Try it ▸
Lines before the one containing "The height and width of the screenshot is (393, 464)." are not wanted. Transcribe that line and all after it exactly, to the end of the entries.

[The input Boundary: Start]

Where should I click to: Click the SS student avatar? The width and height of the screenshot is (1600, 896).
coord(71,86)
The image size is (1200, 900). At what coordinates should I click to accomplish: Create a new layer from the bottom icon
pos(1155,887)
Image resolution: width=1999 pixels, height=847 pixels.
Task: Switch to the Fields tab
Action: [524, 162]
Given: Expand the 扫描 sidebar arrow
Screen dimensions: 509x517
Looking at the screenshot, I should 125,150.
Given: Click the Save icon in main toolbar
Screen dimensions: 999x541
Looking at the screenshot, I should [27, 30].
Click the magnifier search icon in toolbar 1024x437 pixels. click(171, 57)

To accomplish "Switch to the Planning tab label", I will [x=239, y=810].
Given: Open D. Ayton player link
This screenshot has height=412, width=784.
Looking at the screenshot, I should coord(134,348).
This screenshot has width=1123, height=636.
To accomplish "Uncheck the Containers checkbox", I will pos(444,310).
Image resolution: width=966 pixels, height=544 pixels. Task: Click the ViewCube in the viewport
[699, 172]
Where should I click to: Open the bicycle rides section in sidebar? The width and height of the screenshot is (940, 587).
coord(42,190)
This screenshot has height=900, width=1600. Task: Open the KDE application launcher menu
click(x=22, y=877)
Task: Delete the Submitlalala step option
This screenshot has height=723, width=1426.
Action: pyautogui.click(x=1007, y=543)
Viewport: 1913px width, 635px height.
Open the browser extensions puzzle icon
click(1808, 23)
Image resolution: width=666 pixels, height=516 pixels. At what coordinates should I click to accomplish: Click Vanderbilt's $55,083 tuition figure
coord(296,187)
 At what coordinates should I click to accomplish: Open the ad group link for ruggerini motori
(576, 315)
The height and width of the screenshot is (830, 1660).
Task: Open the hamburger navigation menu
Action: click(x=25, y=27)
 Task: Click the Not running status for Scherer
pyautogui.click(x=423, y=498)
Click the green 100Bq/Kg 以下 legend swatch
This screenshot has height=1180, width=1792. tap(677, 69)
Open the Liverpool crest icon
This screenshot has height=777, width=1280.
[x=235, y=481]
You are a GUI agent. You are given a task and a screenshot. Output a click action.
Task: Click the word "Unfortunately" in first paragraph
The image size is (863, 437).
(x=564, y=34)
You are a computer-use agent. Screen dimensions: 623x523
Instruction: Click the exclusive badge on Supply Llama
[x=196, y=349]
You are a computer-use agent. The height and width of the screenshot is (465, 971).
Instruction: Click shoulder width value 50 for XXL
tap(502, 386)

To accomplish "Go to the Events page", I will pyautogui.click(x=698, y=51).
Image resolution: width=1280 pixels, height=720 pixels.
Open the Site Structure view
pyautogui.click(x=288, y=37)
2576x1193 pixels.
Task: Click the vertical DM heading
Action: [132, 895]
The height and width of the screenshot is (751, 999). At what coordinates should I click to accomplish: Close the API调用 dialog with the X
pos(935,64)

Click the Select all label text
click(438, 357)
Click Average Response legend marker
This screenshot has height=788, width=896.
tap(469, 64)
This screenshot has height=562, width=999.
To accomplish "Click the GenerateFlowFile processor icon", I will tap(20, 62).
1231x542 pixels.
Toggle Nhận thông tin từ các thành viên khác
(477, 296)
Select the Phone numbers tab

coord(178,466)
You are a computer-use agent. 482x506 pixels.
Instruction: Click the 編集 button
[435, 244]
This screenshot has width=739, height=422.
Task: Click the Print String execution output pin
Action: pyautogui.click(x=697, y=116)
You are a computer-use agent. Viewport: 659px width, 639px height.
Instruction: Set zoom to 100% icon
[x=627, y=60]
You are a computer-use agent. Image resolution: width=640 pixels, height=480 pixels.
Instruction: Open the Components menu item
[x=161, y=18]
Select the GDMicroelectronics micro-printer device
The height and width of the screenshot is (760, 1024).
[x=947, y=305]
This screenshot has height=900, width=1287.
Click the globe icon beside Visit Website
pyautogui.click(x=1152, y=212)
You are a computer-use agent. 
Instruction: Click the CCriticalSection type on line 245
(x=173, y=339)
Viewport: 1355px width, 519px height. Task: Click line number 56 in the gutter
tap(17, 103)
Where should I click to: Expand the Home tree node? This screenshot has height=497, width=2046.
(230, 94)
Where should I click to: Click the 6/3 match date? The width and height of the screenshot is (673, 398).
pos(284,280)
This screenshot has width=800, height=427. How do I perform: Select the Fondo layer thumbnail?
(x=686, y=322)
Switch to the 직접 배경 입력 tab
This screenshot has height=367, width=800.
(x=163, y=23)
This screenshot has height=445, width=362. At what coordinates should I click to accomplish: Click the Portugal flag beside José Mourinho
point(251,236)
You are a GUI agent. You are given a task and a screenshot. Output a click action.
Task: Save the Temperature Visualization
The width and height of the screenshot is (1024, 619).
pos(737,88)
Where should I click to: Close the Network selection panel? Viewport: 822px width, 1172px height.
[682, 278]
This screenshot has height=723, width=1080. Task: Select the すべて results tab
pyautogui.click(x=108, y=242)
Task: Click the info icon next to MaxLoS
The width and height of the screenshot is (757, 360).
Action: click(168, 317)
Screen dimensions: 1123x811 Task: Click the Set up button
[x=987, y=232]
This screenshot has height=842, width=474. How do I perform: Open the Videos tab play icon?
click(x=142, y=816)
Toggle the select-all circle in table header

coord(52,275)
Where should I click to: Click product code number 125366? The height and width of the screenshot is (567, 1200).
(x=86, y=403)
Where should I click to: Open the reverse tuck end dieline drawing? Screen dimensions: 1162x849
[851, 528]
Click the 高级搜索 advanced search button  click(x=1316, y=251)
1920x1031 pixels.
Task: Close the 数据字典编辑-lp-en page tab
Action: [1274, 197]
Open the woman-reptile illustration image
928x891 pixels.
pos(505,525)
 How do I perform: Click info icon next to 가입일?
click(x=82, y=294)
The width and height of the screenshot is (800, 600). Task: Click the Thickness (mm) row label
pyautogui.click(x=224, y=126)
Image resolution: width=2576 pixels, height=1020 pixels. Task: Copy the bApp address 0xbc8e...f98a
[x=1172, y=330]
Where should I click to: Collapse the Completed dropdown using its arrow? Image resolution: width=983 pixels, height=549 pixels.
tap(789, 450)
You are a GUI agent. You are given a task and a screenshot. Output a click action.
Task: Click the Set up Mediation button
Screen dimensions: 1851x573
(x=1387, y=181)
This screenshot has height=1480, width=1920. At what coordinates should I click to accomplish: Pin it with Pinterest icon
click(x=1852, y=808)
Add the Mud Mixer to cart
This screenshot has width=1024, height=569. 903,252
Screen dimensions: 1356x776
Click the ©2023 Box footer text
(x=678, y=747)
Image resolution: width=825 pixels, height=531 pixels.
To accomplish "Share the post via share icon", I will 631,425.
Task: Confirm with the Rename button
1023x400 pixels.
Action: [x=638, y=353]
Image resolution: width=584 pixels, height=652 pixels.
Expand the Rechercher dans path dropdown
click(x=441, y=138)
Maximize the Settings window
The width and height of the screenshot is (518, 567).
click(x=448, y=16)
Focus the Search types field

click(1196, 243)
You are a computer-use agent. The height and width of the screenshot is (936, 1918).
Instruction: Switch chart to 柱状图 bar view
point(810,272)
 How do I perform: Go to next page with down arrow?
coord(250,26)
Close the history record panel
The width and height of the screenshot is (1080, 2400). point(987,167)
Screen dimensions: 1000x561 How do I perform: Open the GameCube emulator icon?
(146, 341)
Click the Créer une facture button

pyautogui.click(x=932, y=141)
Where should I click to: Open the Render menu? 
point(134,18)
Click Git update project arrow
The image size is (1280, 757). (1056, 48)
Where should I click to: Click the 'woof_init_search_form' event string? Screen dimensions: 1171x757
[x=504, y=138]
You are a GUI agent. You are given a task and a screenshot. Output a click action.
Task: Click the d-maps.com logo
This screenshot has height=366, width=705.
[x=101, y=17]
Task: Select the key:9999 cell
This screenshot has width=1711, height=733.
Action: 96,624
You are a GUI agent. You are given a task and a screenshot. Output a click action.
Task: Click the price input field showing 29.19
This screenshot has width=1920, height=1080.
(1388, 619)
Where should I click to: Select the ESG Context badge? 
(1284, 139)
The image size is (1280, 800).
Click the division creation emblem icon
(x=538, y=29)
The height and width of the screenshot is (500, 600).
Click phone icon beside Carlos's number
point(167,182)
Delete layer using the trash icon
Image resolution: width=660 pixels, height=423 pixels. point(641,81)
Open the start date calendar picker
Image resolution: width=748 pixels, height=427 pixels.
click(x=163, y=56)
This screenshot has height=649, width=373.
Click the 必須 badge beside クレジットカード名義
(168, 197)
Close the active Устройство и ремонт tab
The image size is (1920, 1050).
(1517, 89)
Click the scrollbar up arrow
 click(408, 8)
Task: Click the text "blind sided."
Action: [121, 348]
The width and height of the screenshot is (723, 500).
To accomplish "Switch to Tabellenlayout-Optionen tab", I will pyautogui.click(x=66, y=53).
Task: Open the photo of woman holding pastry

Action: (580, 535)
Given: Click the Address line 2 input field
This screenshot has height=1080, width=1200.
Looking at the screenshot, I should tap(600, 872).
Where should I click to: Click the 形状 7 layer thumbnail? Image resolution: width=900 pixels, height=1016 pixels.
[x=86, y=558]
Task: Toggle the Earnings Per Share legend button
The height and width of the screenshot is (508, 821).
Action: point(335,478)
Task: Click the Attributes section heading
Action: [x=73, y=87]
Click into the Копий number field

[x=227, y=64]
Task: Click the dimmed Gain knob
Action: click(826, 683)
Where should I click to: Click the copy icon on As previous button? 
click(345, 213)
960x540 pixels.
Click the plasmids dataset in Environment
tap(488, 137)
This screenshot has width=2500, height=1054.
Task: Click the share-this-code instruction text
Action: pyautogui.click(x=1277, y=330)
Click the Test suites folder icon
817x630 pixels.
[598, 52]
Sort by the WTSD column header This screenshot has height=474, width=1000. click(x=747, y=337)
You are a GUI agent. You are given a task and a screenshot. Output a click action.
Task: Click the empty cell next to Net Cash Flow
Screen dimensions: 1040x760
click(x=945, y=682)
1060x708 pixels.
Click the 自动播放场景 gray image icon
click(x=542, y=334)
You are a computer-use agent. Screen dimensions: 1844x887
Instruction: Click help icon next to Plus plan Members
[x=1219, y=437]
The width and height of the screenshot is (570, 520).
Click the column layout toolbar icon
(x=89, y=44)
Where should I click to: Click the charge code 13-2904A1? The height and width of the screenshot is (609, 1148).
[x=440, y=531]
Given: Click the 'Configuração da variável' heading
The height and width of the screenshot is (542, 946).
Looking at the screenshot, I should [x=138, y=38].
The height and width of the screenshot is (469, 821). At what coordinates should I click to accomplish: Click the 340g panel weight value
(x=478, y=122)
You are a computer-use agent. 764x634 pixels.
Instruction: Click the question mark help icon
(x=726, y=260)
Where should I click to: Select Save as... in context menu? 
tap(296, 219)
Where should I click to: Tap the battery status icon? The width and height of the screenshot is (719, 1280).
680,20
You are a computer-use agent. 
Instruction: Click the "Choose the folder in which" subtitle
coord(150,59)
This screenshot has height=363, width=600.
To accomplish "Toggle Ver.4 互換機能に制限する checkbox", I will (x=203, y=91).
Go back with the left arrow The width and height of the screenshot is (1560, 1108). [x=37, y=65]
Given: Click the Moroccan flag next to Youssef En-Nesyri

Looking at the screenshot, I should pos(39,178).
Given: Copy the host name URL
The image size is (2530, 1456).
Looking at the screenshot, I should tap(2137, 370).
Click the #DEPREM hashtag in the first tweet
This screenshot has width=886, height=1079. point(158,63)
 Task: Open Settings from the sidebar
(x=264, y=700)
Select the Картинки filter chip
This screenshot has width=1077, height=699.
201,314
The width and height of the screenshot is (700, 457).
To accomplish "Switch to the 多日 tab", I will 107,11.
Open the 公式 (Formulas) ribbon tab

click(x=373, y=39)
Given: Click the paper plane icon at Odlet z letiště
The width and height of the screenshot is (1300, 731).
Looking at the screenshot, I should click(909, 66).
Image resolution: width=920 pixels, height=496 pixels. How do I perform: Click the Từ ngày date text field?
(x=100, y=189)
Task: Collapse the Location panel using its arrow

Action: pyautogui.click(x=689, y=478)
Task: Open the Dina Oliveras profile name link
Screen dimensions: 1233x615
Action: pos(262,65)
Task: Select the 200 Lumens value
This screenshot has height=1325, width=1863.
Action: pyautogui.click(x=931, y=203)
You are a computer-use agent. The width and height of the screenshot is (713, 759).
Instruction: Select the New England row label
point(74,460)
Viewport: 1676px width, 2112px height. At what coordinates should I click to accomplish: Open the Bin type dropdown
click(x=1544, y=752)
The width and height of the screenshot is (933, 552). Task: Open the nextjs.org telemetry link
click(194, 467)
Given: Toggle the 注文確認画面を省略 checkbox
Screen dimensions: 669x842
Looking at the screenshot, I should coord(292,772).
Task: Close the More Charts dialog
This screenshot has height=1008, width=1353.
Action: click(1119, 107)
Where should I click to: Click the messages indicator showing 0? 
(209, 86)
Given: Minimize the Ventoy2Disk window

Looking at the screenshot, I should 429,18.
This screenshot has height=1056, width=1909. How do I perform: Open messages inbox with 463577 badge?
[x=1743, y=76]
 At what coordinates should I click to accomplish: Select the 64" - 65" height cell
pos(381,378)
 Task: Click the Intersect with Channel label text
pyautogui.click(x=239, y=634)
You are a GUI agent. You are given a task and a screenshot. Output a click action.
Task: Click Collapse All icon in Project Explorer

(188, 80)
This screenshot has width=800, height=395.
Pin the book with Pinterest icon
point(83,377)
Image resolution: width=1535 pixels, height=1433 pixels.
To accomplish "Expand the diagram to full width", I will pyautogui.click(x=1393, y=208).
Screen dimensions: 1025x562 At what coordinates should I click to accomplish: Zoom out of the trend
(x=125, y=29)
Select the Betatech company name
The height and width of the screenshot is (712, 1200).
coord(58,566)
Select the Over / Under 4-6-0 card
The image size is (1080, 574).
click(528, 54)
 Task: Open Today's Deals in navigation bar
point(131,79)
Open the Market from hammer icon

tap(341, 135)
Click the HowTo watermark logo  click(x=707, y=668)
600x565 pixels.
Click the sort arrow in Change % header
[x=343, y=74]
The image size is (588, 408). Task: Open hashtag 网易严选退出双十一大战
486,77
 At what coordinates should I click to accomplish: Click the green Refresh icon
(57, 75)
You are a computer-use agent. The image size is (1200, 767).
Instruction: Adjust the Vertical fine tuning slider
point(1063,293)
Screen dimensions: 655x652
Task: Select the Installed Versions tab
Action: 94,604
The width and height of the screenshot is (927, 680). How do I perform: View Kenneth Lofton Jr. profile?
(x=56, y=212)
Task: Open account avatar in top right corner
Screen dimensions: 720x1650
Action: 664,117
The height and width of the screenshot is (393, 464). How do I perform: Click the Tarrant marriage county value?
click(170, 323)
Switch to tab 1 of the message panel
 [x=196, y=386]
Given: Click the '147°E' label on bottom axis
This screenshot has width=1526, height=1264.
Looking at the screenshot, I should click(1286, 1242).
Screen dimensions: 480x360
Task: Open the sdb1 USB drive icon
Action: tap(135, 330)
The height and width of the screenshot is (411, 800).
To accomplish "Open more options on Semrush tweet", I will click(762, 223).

[The input Boundary: End]

Answer box ▸
The height and width of the screenshot is (393, 464). How do I perform: Click the Tarrant marriage county value?
click(170, 323)
Switch to tab 1 of the message panel
 [x=196, y=386]
Given: Click the '147°E' label on bottom axis
This screenshot has width=1526, height=1264.
Looking at the screenshot, I should click(1286, 1242).
Screen dimensions: 480x360
Task: Open the sdb1 USB drive icon
Action: tap(135, 330)
The height and width of the screenshot is (411, 800).
To accomplish "Open more options on Semrush tweet", I will click(762, 223).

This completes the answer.